交通事故の示談書とは、事故の被害者と加害者双方が話し合い、合意した内容について記載した書面のことです。
交通事故の示談において「示談書」は非常に大切なものです。
「どう書いたらいいのか」「示談書を書く上でどこに注意したらいいのか」といった疑問を持つ方が多いかのではないでしょうか。
この記事では、物損事故による示談交渉を自ら行う際に、注意する点などを解説していきます。
目次
交通事故の示談交渉では、保険を使わずに自ら交渉を行うことは、メリットとデメリットの両方が存在します。
ケースによって異なりますので、注意が必要です。
保険会社にお金を出してもらうと、等級が下がり、結果保険料が高くなってしまいます。
修理代がわずかな場合などは、保険を使うとかえって損をしてしまうことがあるのです。
また、被害者側の保険会社であっても、他の案件で忙しいなどの理由で適当な対応をされてしまうことがあり、
保険会社同士で過失割合について交渉を行うと、交渉を早く終わらせるために、事故状況を十分に検証せず、適正でない過失割合で折り合うこともあります。
こういった事態を、自ら交渉を行うことで防ぐことができます。
交通事故による示談交渉を自ら行うとなると、大変な労力と時間がかかってしまいます。
また、相手によっては交渉が長引くこともありますし、不快な思いをさせられることも珍しくありません。
示談交渉の相手が、不誠実な人や中には脅迫紛いのことをする「善良ではない人」であることもあり得ます。

####################

**チャレンジ課題 A**
次のエントリのうち、「56) in the screenshot?」を含む行から「38) in the screenshot?」を含む行までを、一字一句変えずに書き写しなさい。

[目標位置のエントリ]
####################

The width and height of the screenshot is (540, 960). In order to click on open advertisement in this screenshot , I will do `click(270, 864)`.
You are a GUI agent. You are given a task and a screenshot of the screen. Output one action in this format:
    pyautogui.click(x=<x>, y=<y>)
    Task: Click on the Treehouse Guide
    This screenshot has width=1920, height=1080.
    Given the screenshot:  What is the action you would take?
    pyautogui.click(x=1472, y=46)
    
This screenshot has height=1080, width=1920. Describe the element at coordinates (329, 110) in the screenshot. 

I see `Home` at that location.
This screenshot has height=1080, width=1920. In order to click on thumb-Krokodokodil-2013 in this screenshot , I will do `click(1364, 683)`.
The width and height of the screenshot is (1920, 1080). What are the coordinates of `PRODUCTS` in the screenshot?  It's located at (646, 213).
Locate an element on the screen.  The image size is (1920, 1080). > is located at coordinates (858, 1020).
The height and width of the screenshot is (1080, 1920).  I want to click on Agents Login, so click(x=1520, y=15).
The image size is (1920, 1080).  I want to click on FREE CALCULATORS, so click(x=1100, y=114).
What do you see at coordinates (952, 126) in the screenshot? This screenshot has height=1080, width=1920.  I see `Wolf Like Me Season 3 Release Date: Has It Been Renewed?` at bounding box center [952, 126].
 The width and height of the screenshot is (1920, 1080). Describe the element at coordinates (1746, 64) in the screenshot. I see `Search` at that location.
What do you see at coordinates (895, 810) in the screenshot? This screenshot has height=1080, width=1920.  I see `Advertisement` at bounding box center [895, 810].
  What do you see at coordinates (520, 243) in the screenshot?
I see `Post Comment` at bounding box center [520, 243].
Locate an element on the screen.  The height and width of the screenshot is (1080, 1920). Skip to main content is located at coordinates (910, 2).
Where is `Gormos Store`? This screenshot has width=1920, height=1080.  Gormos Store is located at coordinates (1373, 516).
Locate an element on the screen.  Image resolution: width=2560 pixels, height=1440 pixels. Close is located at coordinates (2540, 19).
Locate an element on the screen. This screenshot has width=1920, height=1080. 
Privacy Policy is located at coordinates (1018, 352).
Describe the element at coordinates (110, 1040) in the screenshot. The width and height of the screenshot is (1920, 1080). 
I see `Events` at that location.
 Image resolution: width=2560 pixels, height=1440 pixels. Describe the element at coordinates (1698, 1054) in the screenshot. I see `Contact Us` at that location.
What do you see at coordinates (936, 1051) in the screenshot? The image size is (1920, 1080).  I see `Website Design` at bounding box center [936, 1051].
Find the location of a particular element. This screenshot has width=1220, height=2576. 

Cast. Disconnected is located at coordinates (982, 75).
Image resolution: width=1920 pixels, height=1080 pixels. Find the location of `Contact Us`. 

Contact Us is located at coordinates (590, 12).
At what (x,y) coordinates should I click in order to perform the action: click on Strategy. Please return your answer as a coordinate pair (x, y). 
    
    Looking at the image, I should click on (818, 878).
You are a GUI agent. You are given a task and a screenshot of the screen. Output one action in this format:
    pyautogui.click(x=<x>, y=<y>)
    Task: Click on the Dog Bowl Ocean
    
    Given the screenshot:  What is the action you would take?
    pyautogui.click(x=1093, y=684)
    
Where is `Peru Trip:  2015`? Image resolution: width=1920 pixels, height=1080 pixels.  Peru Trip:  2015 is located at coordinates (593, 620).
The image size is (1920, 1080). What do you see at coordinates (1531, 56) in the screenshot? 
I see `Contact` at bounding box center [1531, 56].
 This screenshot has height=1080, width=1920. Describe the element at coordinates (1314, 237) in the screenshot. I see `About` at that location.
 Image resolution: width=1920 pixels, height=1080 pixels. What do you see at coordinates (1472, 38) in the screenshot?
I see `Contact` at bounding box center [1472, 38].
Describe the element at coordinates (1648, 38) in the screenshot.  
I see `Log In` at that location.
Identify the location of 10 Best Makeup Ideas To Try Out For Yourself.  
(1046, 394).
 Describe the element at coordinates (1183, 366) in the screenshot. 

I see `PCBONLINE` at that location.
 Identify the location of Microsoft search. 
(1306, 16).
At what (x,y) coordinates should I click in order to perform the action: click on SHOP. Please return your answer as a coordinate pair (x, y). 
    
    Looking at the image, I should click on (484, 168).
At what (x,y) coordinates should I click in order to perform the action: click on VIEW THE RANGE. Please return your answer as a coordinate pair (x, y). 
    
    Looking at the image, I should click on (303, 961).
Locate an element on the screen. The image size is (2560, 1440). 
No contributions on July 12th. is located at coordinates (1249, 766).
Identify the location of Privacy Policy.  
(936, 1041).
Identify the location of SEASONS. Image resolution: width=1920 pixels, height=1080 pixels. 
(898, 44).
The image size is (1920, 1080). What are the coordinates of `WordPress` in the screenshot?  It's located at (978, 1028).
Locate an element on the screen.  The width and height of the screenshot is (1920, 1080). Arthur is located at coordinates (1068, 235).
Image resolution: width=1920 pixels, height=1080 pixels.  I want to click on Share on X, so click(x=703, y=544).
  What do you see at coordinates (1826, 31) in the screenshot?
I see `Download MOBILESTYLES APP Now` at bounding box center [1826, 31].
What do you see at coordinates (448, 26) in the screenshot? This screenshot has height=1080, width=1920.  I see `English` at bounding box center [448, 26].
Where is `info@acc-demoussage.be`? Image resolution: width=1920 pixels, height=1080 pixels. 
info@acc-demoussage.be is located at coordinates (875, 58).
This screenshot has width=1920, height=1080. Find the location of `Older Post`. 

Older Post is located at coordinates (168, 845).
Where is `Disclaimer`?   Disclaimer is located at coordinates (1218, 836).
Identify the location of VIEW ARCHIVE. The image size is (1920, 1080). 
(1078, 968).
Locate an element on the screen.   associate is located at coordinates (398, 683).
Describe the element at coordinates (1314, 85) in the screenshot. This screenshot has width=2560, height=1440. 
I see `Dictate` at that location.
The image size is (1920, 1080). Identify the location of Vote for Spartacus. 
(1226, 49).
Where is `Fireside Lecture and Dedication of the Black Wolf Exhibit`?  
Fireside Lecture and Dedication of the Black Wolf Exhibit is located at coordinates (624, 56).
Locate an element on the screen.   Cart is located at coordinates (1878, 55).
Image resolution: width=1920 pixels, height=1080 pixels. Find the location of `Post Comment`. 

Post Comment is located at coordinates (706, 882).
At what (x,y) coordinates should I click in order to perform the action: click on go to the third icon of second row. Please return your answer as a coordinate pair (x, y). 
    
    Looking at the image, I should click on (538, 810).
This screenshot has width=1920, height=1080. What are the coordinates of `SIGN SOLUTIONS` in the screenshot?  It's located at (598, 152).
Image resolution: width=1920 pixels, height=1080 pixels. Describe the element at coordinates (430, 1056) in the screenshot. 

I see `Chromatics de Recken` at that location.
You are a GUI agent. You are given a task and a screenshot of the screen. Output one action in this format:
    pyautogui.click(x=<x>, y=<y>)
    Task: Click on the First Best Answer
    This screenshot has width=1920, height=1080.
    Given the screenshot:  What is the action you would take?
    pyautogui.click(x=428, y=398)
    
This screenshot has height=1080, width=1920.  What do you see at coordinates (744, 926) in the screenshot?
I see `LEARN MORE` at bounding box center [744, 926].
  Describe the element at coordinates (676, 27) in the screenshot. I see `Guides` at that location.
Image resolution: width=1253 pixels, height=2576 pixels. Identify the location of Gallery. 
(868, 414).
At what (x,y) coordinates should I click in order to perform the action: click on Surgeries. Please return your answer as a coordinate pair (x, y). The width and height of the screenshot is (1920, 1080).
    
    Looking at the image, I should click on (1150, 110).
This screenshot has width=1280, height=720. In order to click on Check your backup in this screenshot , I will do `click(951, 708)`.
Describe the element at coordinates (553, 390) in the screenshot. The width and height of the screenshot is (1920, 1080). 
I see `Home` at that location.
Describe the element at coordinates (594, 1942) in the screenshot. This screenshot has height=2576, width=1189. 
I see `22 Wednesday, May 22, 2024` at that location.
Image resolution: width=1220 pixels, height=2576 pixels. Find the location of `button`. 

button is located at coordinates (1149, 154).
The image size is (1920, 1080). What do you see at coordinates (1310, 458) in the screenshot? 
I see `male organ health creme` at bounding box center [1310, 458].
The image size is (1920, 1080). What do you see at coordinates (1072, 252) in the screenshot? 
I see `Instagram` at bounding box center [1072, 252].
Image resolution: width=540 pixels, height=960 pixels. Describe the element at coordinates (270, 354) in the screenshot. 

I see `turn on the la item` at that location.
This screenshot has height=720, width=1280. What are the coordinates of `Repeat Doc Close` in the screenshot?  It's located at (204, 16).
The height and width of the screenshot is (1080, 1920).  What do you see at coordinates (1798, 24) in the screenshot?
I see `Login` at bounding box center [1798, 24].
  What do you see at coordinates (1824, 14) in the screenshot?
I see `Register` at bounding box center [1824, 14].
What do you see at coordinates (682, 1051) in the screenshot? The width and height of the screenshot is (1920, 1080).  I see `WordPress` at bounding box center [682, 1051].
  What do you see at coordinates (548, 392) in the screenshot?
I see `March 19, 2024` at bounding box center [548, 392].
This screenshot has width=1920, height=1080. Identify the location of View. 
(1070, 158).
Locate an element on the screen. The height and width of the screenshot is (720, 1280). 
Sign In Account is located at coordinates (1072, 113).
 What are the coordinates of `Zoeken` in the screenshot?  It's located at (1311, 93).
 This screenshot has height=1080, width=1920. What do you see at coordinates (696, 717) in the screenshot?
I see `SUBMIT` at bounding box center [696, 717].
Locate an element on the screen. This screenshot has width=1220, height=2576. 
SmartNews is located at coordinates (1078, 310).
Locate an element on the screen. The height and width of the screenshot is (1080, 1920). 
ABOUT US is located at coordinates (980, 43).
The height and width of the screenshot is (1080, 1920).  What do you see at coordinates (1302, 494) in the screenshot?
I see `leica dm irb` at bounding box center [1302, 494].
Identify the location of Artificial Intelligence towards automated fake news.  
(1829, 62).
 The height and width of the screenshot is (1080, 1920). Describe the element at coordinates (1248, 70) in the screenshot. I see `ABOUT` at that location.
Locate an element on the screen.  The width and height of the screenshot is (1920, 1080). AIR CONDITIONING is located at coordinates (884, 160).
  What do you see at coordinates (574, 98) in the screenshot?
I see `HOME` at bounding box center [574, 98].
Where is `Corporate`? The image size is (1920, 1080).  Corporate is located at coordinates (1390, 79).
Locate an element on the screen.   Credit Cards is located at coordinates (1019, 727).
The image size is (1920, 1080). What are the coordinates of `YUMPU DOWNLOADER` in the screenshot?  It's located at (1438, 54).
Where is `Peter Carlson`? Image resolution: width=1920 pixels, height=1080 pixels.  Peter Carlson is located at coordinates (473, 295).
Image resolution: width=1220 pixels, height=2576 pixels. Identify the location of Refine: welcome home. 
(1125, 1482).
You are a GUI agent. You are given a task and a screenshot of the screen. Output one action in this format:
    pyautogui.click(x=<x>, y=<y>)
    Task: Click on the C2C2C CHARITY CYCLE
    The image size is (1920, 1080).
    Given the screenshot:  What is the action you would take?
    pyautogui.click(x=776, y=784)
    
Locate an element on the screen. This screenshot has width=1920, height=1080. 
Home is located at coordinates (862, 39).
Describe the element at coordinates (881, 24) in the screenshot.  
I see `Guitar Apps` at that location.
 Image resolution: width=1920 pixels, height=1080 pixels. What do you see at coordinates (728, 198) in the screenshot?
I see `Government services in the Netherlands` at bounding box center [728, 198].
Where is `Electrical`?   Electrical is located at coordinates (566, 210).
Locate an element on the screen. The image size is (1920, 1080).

####################

**チャレンジ課題 B**
本文によると、保険会社にお金を出してもらうと、保険料はどうなりますか。

**完全な解答 A**
The image size is (1920, 1080). What do you see at coordinates (1531, 56) in the screenshot? 
I see `Contact` at bounding box center [1531, 56].
 This screenshot has height=1080, width=1920. Describe the element at coordinates (1314, 237) in the screenshot. I see `About` at that location.
 Image resolution: width=1920 pixels, height=1080 pixels. What do you see at coordinates (1472, 38) in the screenshot?

**完全な解答 B**
等級が下がり、結果として保険料が高くなってしまう。